Note: in cases of generalized peritonitis, antibiotics should be begun preoperatively.

Obstruction of a Hollow Viscus

Mechanical obstruction of the bowel arises from a number of causes.

  • Outside the wall: hernias, adhesions from previous operations and volvulus

  • In the wall: tumours

  • In the lumen: gallstones, foreign bodies and bezoars

If the blood supply to the bowel is compromised, it is a strangulating obstruction.

Small Bowel

History
  • Severe, intermittent, cramping pain, often with agitation during cramps

  • Frequent vomiting (in parallel with cramps), which remains productive and becomes eventually faecalent (may lead to hypovolemia and shock)
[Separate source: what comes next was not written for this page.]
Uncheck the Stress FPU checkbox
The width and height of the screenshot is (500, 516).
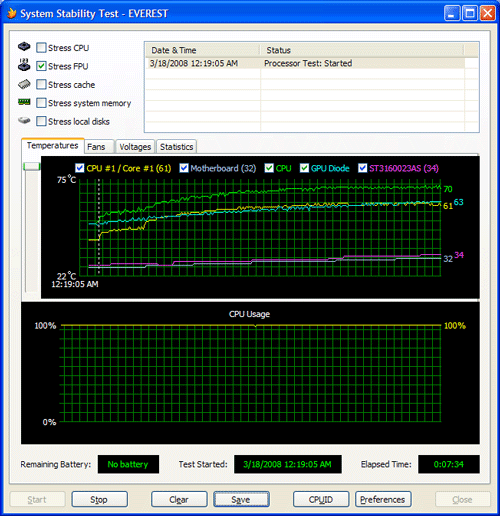pos(41,66)
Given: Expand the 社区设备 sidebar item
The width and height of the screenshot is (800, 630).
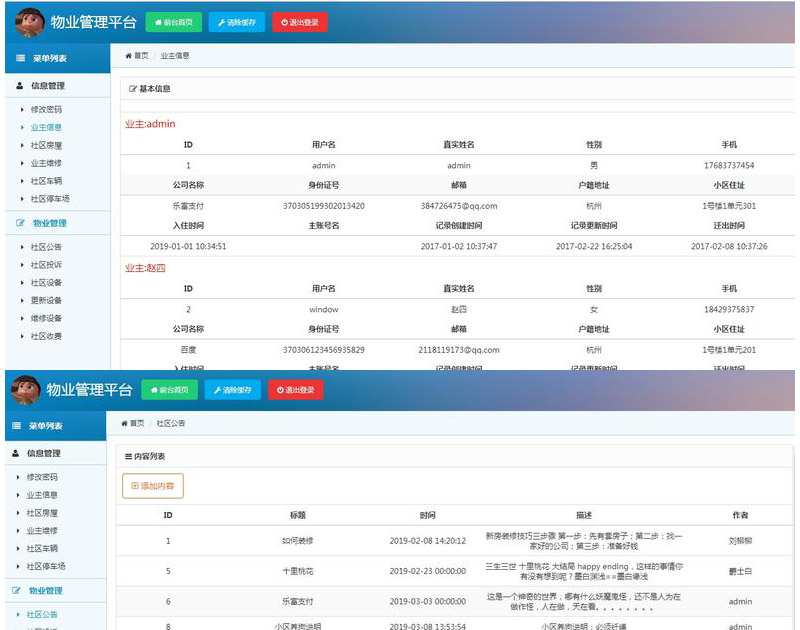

  • No constipation at first

  • No fever (if fever occurs it may be indicative of strangulation)

Examination
  • Inspection: agitation during cramps; abdomen may be distended; occasionally visible peristalsis; sometimes visible scars from previous operations. Note: also look for swelling in the groin and umbilical areas (incarcerated = irreducible hernia).

  • Palpation: some tenderness, no signs of peritoneal involvement. Note: in cases of strangulation (ischaemia of the bowel wall) perforation will occur; the clinical picture then changes to one of generalized peritonitis.

  • Percussion: often tympanitic.

  • Auscultation: high-frequency “tinkling” (during cramps). Note: if on auscultation the abdominal sounds seem to normalize or is infrequent, but the patient does NOT improve generally, the bowel may be in ileus (aperistalsis).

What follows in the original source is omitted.